A judge will render an opinion on the next steps in a lawsuit brought by the estate of late former football coach Joe Paterno against Penn State and the NCAA.
The estate, along with trustee Al Clemens and former assistant coaches Jay Paterno and Bill Kenney, are suing the university, the college sports organization, NCAA President Mark Emmert and former executive committee chairman Ed Ray for breach of contract. The NCAA is also accused of conspiracy, defamation, disparagement and contractual interference.
Attorneys for all the parties gathered Friday in Centre County for Potter County Senior Judge John Leete to hear arguments on several issues.
One of the main points at issue was one that Leete had already ruled on when he issued an opinion in September that said the late coach could not be considered an “involved party” in the issues that unfolded after the Jerry Sandusky child sex abuse scandal broke, leading to the consent decree by which Penn State accepted punishment from NCAA.
The Paternos amended their complaint after that ruling, attempting to “add more meat” to their argument.
NCAA attorney Everett Johnson argued that whether Paterno was involved or not was immaterial.
“It would not make any difference,” Johnson said, claiming that contract rights in the case would “die with the party.”
“It’s a right to process. That can no longer be done,” he said, adding that the estate’s attempts to proceed for the coach were not appropriate. “That’s like a football team saying we’re happy to be on offense all the time.”
Paterno attorney Joseph Loveland responded that it was impossible to deny that Paterno was a part of the NCAA’s focus, pointing to the Nov. 17, 2011, letter from Emmert to Penn State in which Emmert detailed the start of an inquiry, asked four pointed questions with a deadline for answers and specifically targeted the responsibilities of the head coach.
He also noted Paterno’s inclusion in the consent decree, one of four persons singled out as having had responsibility.
“Do they allege coach Paterno was involved? Of course they do,” Loveland said.
“Yes, they did,” Leete agreed.
Also up for discussion was the issue of subpoenas. The plaintiffs issued a notice in November that they wanted to depose five university presidents who sat on the executive committee in 2012. Those depositions were supposed to start in January but the subpoenas were not issued after push-back from the NCAA.

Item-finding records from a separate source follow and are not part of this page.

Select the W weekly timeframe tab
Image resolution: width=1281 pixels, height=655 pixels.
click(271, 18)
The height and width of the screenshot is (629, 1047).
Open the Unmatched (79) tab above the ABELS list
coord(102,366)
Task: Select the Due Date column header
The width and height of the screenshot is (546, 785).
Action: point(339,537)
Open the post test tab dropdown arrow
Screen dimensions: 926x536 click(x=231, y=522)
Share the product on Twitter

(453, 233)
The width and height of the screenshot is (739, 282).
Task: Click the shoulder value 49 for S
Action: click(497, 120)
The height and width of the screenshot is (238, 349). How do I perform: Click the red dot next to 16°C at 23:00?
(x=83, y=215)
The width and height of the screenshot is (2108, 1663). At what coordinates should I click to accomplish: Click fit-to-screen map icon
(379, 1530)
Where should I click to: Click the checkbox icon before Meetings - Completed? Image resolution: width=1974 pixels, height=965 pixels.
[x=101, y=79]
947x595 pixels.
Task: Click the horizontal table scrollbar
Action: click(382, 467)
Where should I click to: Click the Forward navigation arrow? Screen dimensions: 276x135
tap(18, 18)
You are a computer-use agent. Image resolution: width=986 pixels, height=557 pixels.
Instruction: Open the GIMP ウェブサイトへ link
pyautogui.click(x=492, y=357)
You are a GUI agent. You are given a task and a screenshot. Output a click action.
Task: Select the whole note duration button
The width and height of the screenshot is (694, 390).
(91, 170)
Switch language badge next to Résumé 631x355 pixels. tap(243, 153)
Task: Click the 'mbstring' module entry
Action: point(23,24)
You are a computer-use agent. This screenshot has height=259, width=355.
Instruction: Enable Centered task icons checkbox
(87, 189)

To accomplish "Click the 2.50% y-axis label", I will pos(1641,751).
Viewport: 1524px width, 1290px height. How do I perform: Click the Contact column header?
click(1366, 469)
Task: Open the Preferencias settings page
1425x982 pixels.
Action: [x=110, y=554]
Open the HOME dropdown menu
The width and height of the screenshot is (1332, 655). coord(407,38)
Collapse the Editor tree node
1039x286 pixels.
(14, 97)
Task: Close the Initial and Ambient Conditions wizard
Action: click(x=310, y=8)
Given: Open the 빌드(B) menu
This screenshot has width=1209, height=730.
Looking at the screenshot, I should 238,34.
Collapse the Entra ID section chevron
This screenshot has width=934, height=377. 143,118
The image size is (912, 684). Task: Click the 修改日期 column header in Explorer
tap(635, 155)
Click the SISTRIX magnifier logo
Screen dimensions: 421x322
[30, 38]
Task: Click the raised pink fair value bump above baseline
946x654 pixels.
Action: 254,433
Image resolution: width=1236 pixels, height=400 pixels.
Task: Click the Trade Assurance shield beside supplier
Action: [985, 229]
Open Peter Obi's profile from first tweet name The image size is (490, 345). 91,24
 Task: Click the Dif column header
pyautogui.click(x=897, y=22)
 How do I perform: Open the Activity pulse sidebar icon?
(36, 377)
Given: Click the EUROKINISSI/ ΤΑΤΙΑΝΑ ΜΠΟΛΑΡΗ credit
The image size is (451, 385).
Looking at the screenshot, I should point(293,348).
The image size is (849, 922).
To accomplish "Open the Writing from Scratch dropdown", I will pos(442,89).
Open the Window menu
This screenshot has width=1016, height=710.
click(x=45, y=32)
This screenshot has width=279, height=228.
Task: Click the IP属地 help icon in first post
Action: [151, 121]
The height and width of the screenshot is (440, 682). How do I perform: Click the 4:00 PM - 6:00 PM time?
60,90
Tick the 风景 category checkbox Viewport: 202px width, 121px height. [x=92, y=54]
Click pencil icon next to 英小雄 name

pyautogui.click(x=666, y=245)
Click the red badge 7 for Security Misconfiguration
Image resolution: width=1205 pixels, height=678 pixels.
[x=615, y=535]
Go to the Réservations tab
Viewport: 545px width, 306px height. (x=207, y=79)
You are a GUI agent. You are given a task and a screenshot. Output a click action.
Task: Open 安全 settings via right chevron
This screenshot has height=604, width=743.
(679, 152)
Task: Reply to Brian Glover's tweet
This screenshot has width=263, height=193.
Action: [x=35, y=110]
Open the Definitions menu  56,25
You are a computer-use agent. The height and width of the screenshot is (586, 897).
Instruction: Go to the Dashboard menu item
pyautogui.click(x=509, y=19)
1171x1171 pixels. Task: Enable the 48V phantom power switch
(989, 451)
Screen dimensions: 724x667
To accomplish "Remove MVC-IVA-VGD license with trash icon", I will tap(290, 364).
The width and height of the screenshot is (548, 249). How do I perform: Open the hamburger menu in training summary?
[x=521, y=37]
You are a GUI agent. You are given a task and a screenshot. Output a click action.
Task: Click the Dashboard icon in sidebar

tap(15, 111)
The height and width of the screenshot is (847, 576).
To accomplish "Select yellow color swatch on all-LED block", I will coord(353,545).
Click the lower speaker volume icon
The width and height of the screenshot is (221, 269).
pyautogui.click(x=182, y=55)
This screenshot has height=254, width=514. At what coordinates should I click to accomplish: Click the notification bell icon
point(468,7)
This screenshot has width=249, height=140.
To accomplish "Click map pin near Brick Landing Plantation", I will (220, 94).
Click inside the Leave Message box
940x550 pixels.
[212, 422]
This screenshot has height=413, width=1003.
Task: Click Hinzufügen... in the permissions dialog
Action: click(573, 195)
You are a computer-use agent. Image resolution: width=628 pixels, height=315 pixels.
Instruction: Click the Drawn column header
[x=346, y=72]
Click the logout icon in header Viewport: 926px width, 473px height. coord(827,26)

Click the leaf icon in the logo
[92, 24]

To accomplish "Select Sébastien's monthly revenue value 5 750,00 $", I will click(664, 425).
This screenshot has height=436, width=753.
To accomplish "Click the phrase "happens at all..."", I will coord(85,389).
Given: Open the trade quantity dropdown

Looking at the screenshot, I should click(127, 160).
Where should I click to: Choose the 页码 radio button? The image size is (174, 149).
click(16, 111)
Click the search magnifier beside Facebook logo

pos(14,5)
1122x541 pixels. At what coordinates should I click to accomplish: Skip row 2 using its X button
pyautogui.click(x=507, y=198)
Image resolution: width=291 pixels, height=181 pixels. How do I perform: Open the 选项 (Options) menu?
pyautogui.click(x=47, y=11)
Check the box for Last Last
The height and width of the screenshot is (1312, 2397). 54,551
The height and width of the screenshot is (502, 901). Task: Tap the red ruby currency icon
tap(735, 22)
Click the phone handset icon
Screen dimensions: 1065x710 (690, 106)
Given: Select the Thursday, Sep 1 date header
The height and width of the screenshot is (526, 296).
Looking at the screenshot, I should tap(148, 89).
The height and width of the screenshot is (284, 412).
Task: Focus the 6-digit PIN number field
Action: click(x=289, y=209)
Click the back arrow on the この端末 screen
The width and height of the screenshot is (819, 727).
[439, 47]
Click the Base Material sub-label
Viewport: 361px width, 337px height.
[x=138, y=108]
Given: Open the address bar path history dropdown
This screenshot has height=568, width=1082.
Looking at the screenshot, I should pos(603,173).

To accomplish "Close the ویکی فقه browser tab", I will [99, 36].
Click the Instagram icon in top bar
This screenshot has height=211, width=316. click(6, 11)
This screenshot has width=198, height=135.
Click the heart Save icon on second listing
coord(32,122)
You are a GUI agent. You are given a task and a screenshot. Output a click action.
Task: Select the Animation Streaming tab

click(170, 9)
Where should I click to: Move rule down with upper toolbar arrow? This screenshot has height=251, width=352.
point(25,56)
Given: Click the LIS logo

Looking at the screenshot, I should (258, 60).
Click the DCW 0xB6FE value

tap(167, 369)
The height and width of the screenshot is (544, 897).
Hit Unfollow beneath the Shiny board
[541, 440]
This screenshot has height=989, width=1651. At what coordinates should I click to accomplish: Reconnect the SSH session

In court, NCAA attorney Sarah Gragert argued that the estate’s request to depose the presidents was overreaching and premature.
Plaintiff attorney Patricia Maher said the case has been going on for 20 months with only one deposition — Ray’s — taken to date.
Leete questioned the opposition, saying it sounded like the NCAA wanted to dictate the plaintiffs’ ability to ask questions and who could answer them.
Leete said he would decide the issues simultaneously and would announce a decision soon.